# Lemma Graph

This project introduces the notion of a _lemma graph_ as an intermediate representation.
Effectively, this provides a kind of cache during the processing of each "chunk" of text.
Think of the end result as "enhanced tokenization" for text used to generate graph data elements.
Other projects might call this by different names:
an "evidence graph" in [#wen2023mindmap](biblio.md#wen2023mindmap)
or a "dynamically growing local KG" in [#loganlpgs19](biblio.md#loganlpgs19).

The lemma graph collects metadata from NLP parsing, entity linking, etc., which generally get discarded in many applications.
Therefore the lemma graph becomes rather "noisy", and in most cases would be too big to store across the analysis of a large corpus.

Leveraging this intermediate form, per chunk, collect the valuable information about nodes, edges, properties, probabilities, etc., to aggregate for the document analysis overall.

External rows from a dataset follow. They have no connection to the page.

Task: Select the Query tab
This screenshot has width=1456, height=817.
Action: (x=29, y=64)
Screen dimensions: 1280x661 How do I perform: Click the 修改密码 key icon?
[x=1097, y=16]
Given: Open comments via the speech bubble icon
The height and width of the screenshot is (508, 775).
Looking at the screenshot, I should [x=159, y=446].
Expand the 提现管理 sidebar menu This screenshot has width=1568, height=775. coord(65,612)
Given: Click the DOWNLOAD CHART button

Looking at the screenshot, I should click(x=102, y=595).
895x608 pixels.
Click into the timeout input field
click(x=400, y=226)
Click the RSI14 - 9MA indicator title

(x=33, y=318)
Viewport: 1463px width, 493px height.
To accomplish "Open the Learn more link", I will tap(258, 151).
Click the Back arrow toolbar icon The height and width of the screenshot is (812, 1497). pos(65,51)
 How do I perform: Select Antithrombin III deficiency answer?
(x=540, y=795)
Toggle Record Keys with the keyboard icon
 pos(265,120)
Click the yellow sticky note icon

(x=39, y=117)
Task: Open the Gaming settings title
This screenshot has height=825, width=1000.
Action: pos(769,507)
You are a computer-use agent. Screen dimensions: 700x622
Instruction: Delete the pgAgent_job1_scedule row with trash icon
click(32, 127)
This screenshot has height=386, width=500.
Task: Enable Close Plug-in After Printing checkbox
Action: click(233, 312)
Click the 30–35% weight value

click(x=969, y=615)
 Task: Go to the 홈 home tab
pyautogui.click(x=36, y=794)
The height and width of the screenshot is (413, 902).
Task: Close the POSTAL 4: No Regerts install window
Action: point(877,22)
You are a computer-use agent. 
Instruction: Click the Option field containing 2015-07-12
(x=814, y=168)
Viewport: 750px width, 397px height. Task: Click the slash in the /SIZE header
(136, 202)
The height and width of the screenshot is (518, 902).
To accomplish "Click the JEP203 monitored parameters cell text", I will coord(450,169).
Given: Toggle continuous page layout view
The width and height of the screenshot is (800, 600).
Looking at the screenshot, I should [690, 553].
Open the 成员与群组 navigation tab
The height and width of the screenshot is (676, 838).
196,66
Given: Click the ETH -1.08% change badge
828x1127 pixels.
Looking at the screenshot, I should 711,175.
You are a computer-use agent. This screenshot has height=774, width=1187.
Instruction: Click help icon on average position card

Consequently, this project explores the use of topological transforms on graphs to enhance representations for [_graph levels of detail_](https://blog.derwen.ai/graph-levels-of-detail-ea4226abba55), i.e., being able to understand a graph a varying levels of abstraction. 
Note that adjacent areas of interest include emerging work on:

  - _graph of relations_
  - _foundation models for KGs_

Means for "bootstrapping" a _lemma graph_ with initial semantic relations, allows for "sampling" from a curated KG to enhance the graph algorithms used, e.g., through _semantic random walks_ which allow for incorporating heterogeneous sources and relatively large-scale external KGs.
This mechanism also creates opportunities for distributed processing, because the "chunks" of text can follow a _task parallel_ pattern, accumulating the extracted results from each lemma graph into a graph database.
Augmenting a KG iteratively over time follows a similar pattern.